== Record excerpts ==

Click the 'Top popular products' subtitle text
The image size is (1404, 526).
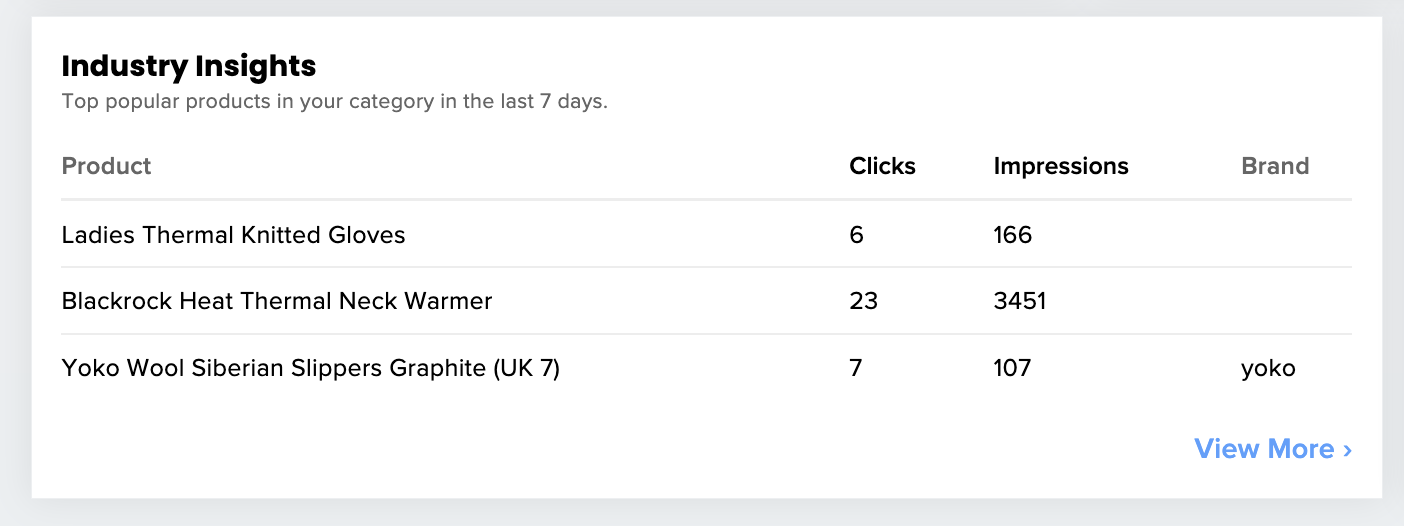click(334, 101)
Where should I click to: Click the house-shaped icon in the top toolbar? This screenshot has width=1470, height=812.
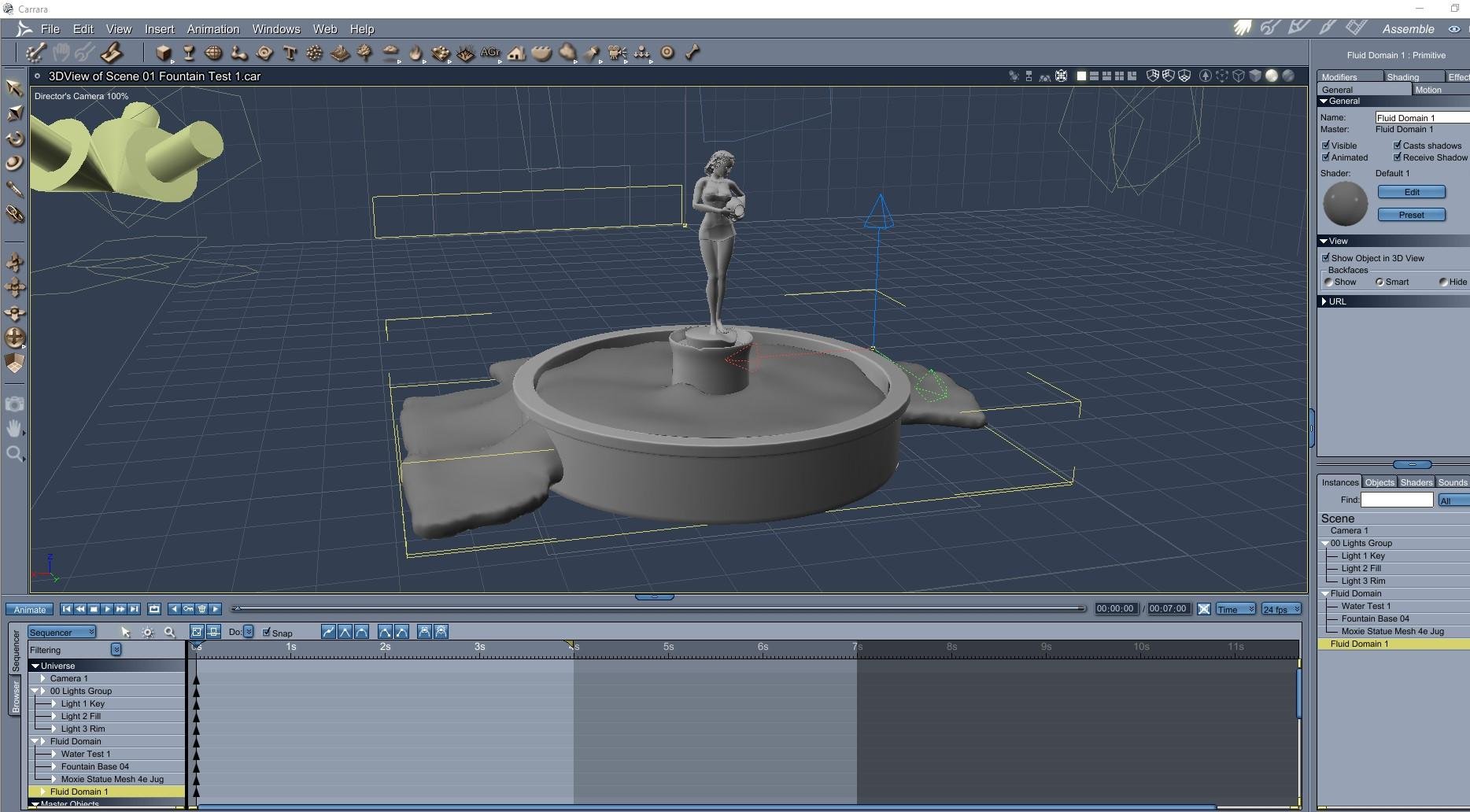pyautogui.click(x=516, y=54)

===

The request: Output the lines of the records above as a Markdown table with the columns "Row" and "Text", numbering each line and leaving out blank lines and the pictures.

The completed task:
| Row | Text |
|---|---|
| 1 | Click the 'Top popular products' subtitle text |
| 2 | The image size is (1404, 526). |
| 3 | click(334, 101) |
| 4 | Where should I click to: Click the house-shaped icon in the top toolbar? This screenshot has width=1470, height=812. |
| 5 | pyautogui.click(x=516, y=54) |